Data excerpts
_ _ _ _
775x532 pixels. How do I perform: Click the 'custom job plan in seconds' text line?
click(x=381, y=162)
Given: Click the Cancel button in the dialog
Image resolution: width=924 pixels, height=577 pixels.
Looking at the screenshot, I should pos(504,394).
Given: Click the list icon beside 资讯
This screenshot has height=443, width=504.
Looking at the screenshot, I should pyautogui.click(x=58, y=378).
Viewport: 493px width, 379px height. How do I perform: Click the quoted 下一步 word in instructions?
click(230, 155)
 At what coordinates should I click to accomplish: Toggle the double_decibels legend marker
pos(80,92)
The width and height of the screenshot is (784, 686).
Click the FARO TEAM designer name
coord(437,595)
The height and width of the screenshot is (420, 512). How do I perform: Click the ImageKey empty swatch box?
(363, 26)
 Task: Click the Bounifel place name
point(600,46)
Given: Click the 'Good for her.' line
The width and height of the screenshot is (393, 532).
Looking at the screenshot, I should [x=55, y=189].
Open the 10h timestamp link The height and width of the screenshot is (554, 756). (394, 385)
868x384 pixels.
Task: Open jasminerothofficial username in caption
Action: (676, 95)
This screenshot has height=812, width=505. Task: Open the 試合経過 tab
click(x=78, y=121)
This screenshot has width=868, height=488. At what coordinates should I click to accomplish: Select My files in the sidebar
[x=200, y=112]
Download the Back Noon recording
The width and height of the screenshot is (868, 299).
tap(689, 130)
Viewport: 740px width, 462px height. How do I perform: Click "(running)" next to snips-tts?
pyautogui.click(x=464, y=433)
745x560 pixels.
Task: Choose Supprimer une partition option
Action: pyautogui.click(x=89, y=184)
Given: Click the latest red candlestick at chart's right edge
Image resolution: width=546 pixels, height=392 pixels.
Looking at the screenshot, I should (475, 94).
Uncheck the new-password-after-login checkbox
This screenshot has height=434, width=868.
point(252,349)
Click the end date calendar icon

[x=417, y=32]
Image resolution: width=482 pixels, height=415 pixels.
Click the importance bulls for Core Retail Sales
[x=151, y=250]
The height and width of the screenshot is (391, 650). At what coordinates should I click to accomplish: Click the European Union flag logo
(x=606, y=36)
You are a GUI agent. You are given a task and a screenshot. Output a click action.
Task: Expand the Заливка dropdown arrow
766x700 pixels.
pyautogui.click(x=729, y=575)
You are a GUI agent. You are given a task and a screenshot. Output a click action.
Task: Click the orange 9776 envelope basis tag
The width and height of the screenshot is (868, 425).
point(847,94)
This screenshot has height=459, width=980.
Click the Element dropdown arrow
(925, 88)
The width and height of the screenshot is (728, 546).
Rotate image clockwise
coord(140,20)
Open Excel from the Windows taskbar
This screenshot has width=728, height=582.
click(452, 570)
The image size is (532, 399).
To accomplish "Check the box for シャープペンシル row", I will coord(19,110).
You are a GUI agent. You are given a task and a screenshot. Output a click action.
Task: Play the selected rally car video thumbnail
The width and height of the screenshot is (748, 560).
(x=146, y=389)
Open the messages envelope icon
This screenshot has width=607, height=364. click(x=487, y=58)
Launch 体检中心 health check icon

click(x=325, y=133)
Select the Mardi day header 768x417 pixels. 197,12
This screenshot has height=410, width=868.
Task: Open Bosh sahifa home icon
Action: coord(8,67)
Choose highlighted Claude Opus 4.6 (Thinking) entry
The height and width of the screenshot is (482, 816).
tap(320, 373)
_ _ _ _
### WHAT TO PRODUCE
Starting at the line that has "The width and height of the screenshot is (784, 686)." in the records above, restate word for word every line until the one that has "Given: Click the 'Good for her.' line", and include that one as well.

### RESPONSE AREA
The width and height of the screenshot is (784, 686).
Click the FARO TEAM designer name
coord(437,595)
The height and width of the screenshot is (420, 512). How do I perform: Click the ImageKey empty swatch box?
(363, 26)
 Task: Click the Bounifel place name
point(600,46)
Given: Click the 'Good for her.' line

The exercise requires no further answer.